When doctors remove the natural lens to correct the cataract, which is a clouding, darkening and hardening of the lens, they can implant one of the new lenses to correct the patient’s vision altogether, clearing the murky vision and rendering reading glasses unnecessary, Katzen said.

The lenses, sold by several companies in the United States, were approved by the Food and Drug Administration just last spring. Katzen uses one called AcrySof ReSTOR IOL (intraocular lens), made by Alcon Laboratories of Fort Worth, Texas. Another is sold by Advanced Medical Optics Inc., of Santa Ana, Calif. In the dozen or so surgeries in which he’s used the devices since the spring, Dr. Katzen said he’s had excellent results.

People get annoyed [when] every time they want to read they have to go find their glasses, he said. A lot of people get very frustrated with this. For those patients, this gives them the freedom of being able to see near without having to go find their glasses. Katzen said he even is willing to use the lens to correct presbyopia alone, without cataracts. The lenses are not FDA- approved for that purpose, but doctors still can use them for that treatment. But other Baltimore ophthalmologists urge conservative use of the lenses. Dr. Walter Stark of the Wilmer Eye Institute at Johns Hopkins said he won’t touch them just yet.

It’s not that much different from a regular lens, he insisted. The companies that manufacture the devices are trying to get doctors to say that you need this. But the older, mono-focal lens technology is fantastic, for no additional cost, argued Stark, Wilmer’s director of cataract and corneal transplant services. Plus, in the FDA trials, about 25 percent of patients using the new lenses reported nighttime glare, compared to about 9 percent of mono-focal lens patients.

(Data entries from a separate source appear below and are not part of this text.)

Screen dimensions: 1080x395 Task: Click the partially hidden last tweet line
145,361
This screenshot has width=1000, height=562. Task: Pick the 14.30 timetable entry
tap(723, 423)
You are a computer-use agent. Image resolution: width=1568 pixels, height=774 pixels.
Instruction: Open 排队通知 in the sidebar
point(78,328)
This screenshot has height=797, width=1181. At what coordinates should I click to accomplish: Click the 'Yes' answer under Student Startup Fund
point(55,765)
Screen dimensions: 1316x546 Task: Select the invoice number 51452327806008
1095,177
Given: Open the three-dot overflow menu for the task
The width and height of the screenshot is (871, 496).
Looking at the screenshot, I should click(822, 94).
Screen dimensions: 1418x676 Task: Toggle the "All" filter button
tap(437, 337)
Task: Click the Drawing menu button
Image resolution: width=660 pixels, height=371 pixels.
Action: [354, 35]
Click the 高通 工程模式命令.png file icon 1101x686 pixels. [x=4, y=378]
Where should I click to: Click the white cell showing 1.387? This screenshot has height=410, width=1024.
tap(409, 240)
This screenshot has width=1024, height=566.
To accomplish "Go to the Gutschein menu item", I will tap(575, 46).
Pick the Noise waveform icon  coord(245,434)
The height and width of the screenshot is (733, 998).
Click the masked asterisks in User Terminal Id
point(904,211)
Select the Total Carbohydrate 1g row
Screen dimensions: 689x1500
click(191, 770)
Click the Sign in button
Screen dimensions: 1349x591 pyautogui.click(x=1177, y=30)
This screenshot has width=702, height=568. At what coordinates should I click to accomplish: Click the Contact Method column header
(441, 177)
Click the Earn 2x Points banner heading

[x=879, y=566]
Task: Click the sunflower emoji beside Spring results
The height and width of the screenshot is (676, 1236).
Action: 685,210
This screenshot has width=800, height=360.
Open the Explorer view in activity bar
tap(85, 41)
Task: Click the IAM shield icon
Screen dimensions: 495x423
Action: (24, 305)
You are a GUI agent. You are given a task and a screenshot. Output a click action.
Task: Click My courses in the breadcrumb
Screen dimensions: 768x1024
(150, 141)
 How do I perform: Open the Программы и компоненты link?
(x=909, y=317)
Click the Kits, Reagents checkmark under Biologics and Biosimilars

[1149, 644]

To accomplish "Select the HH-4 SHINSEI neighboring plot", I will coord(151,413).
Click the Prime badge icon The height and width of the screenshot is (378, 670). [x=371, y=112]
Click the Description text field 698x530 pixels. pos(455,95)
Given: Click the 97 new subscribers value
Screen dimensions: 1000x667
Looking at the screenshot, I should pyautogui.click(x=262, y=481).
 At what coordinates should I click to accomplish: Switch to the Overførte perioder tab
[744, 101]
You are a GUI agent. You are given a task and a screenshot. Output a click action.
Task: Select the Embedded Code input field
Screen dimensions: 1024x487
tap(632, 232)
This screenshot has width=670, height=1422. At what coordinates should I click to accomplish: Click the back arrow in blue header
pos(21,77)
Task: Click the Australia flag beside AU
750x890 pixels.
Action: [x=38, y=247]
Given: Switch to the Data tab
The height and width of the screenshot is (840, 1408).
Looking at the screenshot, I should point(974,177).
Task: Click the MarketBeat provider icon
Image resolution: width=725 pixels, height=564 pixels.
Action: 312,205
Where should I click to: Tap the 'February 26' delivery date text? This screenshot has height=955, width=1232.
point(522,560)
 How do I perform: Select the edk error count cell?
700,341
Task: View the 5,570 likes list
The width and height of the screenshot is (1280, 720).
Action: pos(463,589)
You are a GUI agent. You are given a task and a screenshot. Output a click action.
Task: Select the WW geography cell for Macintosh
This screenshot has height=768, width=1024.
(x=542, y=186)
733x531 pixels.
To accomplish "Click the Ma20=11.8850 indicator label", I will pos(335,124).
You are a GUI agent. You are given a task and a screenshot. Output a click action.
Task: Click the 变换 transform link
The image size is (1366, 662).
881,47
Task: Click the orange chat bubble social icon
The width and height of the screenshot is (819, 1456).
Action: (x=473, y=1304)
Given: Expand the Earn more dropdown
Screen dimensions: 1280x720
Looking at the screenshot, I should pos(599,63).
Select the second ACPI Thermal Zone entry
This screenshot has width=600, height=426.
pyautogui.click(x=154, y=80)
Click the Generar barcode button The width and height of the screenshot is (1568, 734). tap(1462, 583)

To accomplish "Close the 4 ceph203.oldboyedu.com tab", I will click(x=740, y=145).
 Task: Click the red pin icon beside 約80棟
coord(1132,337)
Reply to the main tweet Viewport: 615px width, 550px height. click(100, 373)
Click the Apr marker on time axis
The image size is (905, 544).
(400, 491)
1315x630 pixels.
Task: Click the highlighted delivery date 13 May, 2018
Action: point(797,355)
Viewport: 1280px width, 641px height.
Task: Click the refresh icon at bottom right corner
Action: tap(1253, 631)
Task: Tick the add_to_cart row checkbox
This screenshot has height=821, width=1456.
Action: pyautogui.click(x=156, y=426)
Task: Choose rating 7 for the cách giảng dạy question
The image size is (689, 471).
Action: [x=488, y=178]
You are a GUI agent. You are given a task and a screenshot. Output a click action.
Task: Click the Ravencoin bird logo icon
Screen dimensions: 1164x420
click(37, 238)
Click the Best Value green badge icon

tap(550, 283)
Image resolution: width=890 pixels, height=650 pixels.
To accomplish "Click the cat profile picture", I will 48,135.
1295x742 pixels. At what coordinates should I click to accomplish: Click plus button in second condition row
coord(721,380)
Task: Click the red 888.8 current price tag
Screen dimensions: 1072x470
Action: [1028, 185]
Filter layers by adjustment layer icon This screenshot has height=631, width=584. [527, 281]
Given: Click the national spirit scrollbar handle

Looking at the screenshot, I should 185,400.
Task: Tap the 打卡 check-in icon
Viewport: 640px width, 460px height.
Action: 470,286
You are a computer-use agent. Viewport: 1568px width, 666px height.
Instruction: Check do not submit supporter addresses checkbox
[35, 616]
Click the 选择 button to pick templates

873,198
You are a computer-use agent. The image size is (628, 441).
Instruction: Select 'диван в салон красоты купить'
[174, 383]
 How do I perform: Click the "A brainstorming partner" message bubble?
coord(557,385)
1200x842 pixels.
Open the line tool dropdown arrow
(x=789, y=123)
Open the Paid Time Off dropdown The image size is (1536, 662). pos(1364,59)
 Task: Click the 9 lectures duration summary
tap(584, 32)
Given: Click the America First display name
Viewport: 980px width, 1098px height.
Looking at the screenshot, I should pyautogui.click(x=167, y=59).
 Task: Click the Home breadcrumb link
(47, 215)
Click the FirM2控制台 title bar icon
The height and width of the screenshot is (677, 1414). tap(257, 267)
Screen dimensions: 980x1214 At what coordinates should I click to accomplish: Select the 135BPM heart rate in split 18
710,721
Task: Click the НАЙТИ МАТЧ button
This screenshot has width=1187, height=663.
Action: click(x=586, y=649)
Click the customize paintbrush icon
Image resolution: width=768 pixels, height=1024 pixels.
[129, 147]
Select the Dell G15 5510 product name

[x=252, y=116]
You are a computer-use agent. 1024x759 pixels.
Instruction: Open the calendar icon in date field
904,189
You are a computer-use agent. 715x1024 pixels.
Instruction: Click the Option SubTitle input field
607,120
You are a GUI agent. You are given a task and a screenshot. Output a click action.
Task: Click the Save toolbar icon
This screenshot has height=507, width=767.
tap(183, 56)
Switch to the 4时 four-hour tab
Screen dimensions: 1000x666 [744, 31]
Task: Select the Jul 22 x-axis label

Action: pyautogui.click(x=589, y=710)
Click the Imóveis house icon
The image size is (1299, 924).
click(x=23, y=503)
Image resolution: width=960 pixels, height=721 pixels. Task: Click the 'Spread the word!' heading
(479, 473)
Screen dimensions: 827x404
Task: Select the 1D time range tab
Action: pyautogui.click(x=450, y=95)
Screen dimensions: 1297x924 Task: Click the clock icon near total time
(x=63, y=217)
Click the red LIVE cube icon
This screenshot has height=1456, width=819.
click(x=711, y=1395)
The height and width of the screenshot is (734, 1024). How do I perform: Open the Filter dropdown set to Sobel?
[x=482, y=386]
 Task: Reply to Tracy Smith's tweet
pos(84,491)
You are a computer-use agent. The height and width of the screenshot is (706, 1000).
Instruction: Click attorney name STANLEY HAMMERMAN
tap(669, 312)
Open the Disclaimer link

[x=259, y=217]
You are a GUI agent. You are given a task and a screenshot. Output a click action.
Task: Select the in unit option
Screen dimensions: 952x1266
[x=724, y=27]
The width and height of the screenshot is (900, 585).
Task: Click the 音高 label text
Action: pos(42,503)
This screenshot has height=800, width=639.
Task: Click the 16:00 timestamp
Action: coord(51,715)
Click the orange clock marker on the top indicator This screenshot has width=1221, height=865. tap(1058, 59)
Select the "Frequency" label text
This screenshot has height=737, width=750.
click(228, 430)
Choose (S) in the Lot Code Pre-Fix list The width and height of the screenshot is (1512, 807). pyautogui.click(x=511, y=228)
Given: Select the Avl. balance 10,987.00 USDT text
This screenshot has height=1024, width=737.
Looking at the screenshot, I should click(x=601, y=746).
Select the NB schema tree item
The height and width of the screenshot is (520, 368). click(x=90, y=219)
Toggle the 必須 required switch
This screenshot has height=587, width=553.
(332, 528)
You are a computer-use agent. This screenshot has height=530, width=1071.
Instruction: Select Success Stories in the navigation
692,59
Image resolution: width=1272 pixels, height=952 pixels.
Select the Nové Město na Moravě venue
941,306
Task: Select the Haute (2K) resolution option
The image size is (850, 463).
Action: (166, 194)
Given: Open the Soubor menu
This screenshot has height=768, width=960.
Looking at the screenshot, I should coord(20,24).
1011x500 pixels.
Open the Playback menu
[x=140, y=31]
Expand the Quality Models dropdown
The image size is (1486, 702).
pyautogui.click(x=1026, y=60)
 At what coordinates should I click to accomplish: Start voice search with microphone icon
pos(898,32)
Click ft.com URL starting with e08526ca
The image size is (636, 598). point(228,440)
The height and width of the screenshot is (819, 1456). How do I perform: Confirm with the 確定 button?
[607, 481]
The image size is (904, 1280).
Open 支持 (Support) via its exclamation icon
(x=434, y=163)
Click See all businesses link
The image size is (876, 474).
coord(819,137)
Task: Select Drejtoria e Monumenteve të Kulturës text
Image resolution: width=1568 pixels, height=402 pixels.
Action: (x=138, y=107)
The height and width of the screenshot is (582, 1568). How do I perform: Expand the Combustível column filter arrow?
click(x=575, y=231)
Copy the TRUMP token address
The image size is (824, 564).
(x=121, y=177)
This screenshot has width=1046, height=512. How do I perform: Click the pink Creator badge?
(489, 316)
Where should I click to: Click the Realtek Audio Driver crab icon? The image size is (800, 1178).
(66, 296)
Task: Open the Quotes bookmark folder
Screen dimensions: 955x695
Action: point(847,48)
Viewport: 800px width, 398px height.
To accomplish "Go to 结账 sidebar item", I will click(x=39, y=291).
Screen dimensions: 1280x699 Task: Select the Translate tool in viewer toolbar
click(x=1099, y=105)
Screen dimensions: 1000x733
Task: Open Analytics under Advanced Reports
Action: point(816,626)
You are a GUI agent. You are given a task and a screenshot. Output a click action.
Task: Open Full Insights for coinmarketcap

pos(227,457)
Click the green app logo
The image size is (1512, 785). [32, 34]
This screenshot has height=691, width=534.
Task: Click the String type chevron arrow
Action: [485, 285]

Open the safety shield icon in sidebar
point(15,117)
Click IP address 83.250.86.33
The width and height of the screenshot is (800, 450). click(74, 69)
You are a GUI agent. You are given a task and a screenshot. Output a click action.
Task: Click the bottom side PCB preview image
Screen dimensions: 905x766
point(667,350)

I’m not sure, said Stark of the technology. He hasn’t used it so far in his patients. The current technology is so good, 99.9 percent of my patients are extremely happy. Most, he said, are left only slightly nearsighted - they can see to drive or to read medium-sized print, but to sit down with a novel they have to grab their glasses.

Dr. Don Abrams, chair of Sinai Hospital’s ophthalmology department, said his concern is for the patients who experience trouble discerning which image to see, near or distant. Implanting the new lenses requires doctors to carefully screen patients based on intangibles such as how demanding they are about their vision or what their personality is like. A lot of people love it, he said of the multi-focal lens technology. But I have some questions in my own mind whether or not I would ultimately use it.